═════ Texto ═════

Sin mayor preámbulo fue aceptada la amable invitación. La entrada en vigor del nuevo tratado trilateral ofreció la justificación para que los mandatarios se reunieran en Washington con motivo del arranque del nuevo entendimiento comercial.
No faltaron sugerencias, objeciones y críticas en amplios sectores, pero la decisión había sido adoptada y así lo señalaron todos los indicios previos. Las voces que se dejaron oír aconsejando declinar, esgrimieron argumentos diversos, desde la crítica situación que se vive tanto en México como en los Estados Unidos a causa del mortal virus, la circunstancia electoral, particularmente en el vecino país, las encuestas de popularidad de los candidatos opositores y desde luego, la ya para entonces previsible inasistencia del Primer Ministro de Canadá, tercer país signatario del T-MEC, sin la cual, la explicación de la visita de trabajo, que tendría sólo dos representaciones, perdía sustento.
Ésta sería, en los prolegómenos, la parte formal de la sui generis invitación y la gentil correspondencia de la parte mexicana, con las correspondientes gestiones para tratar de lograr una representación tripartita, que no sólo hubiera dado un mínimo equilibrio y neutralidad al evento, sino que hubiera fortalecido la propia naturaleza de la magna junta.
Pero una vez que fue aceptada la visita y se hizo pública la determinación del Ejecutivo de nuestro país de reunirse con su contraparte norteamericana, ya asumido el compromiso, sutilmente, el ambiente empezó a mostrar señales que generaron, de manera inmediata, más preocupación que optimismo, preponderantemente las imágenes en redes sociales que mostraban al mandatario estadounidense frente al muro que marca la frontera sur de su país y la norte del que preside su invitado, lo que fue interpretado, obviamente, como un mensaje nada halagüeño de lo que se esperaría en la casa blanca.
Desde su origen, llamó la atención el sendero por el que transitó la invitación, el momento y la forma, cosa trascendente en diplomacia y política internacional más que en ninguna otra materia.
Por su parte, el Primer Ministro Trudeau, se dio su tiempo y sopesó los escenarios, para declinar, amable pero contundentemente, la convocatoria al encuentro y expresó las razones que, lamentablemente, se lo impedían. De tal manera que la visita con motivo del tratado trilateral sería bilateral. El panorama se percibía nebuloso, con muy pobre información oficial y no muy buenos augurios sobre la siempre impredecible actitud del anfitrión.

═════ Información registrada ═════

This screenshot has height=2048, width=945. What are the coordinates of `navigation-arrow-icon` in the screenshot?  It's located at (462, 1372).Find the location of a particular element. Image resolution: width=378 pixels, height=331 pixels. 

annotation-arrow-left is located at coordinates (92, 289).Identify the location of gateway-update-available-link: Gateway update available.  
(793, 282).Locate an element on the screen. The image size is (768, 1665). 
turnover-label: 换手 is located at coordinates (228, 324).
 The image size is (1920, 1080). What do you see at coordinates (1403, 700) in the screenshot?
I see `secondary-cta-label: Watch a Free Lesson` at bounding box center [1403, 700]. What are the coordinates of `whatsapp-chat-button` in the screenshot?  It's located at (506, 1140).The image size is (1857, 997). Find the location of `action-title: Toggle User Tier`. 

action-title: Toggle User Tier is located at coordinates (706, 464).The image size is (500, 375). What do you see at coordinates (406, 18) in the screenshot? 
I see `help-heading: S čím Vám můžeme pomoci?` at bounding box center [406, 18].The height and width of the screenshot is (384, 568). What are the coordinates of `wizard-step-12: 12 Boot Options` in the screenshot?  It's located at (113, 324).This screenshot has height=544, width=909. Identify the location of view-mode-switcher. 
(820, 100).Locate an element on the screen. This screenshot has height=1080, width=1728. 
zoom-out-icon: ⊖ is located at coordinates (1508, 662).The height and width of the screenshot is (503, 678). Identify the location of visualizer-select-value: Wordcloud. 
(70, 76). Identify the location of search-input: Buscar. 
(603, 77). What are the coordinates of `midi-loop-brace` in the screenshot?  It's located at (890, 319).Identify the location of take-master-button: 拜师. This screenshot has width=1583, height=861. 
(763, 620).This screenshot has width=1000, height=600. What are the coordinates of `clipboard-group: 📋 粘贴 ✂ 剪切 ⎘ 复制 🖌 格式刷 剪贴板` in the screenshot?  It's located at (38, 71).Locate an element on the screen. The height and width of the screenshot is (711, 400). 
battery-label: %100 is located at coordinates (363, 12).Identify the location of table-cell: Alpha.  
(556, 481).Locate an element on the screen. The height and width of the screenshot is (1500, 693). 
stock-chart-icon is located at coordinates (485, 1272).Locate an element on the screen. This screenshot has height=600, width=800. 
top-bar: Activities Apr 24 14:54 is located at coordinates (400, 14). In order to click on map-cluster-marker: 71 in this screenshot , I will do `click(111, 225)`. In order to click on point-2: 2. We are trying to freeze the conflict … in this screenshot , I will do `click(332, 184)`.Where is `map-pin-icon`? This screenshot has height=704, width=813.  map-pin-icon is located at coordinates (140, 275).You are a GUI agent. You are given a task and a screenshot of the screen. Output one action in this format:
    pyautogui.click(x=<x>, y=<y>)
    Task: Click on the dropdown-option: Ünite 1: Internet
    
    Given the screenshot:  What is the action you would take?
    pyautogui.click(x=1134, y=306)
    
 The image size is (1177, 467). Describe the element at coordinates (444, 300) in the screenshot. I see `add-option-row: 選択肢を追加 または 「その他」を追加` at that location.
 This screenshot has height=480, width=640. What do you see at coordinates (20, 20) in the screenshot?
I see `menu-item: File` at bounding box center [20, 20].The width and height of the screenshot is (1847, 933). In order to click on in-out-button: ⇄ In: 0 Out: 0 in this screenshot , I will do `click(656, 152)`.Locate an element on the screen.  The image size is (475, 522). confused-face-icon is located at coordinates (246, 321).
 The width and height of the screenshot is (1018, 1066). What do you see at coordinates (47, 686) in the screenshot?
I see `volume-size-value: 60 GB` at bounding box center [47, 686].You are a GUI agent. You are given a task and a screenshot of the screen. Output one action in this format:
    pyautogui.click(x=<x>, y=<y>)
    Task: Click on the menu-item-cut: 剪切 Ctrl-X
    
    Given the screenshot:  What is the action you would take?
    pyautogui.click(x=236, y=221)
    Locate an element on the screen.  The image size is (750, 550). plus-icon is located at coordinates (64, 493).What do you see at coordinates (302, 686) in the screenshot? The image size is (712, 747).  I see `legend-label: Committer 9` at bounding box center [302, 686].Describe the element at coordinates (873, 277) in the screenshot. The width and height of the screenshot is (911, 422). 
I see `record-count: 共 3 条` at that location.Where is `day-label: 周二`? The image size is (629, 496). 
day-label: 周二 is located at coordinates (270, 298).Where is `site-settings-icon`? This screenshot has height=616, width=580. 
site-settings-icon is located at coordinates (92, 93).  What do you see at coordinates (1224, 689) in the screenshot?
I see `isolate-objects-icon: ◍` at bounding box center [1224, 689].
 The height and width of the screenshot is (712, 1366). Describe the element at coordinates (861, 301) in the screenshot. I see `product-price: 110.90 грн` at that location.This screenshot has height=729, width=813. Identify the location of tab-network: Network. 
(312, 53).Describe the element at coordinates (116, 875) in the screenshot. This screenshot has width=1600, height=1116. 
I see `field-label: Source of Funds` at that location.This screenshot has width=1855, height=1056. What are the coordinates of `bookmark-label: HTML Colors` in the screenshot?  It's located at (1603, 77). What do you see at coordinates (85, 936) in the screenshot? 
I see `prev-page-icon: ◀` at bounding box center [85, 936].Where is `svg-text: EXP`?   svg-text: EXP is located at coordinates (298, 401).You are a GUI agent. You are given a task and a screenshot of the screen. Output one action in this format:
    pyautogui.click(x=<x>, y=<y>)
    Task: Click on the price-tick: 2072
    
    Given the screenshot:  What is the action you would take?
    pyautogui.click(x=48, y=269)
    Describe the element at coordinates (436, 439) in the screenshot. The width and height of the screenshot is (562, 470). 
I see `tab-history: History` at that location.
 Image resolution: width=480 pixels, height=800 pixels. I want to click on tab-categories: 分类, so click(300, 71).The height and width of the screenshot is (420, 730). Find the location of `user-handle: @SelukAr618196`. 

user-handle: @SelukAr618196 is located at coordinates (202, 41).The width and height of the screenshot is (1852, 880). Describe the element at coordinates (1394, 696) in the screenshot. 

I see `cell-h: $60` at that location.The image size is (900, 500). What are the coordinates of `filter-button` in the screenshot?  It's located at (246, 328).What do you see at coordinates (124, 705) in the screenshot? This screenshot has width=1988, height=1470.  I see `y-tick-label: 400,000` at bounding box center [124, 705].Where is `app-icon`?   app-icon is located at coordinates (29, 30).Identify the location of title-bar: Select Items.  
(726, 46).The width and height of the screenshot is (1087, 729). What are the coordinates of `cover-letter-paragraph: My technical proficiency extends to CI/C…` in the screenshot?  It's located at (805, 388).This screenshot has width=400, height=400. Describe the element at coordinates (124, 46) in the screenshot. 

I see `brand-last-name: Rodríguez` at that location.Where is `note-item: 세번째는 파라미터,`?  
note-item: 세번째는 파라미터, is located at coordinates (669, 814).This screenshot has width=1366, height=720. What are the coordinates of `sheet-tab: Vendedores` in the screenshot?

═════

Trabajo por hacer:
[1] Por favor, extrae del texto sobre la visita a Washington el pasaje comprendido entre "Pero una vez" y "ninguna otra materia.", ambos incluidos.
[2] Continúa el texto sobre la visita a Washington a partir del punto en que termina.
Los registros son un material independiente del texto.

Conjunto de respuestas:
[1]
Pero una vez que fue aceptada la visita y se hizo pública la determinación del Ejecutivo de nuestro país de reunirse con su contraparte norteamericana, ya asumido el compromiso, sutilmente, el ambiente empezó a mostrar señales que generaron, de manera inmediata, más preocupación que optimismo, preponderantemente las imágenes en redes sociales que mostraban al mandatario estadounidense frente al muro que marca la frontera sur de su país y la norte del que preside su invitado, lo que fue interpretado, obviamente, como un mensaje nada halagüeño de lo que se esperaría en la casa blanca.
Desde su origen, llamó la atención el sendero por el que transitó la invitación, el momento y la forma, cosa trascendente en diplomacia y política internacional más que en ninguna otra materia.

[2]
Pero todo parece indicar que los temas de la agenda y los términos del protocolo habían sido planchados puntualmente: simbolismo y cordialidad, ni reclamos ni desencuentros, solamente reconocimientos mutuos, deseos de buena vecindad y colaboración en el porvenir, nada de temas disruptivos.
El almíbar corrió generoso por los textos de ambos discursos. La amabilidad, la cortesía, el buen trato, el apapacho dieron marco a la mutuamente conveniente reunión que fue aderezada con el obsequio de la aprehensión en Florida del prófugo César Duarte.
El objetivo de ambos mandatarios parecía alcanzarse, reposicionar la imagen, mandar mensajes de moderación, entendimiento y eficaz colaboración a los mexicanos de ambos lados de la frontera, con la evidente intencionalidad de remontar la popularidad que se ha visto impactada, entre otros factores, por el malévolo e incontenible virus corona.
El resultado práctico está por verse en el mediano plazo, las voces críticas aún se expresan incrédulas sobre la sinceridad de los elogios que difieren radicalmente de la actitud mostrada por el anfitrión previo a la visita, e insisten en los inconvenientes que pueda acarrear en el futuro el explícito posicionamiento mexicano frente al impredecible resultado electoral de noviembre en el vecino país.
La moneda estará, hasta entonces, en el aire.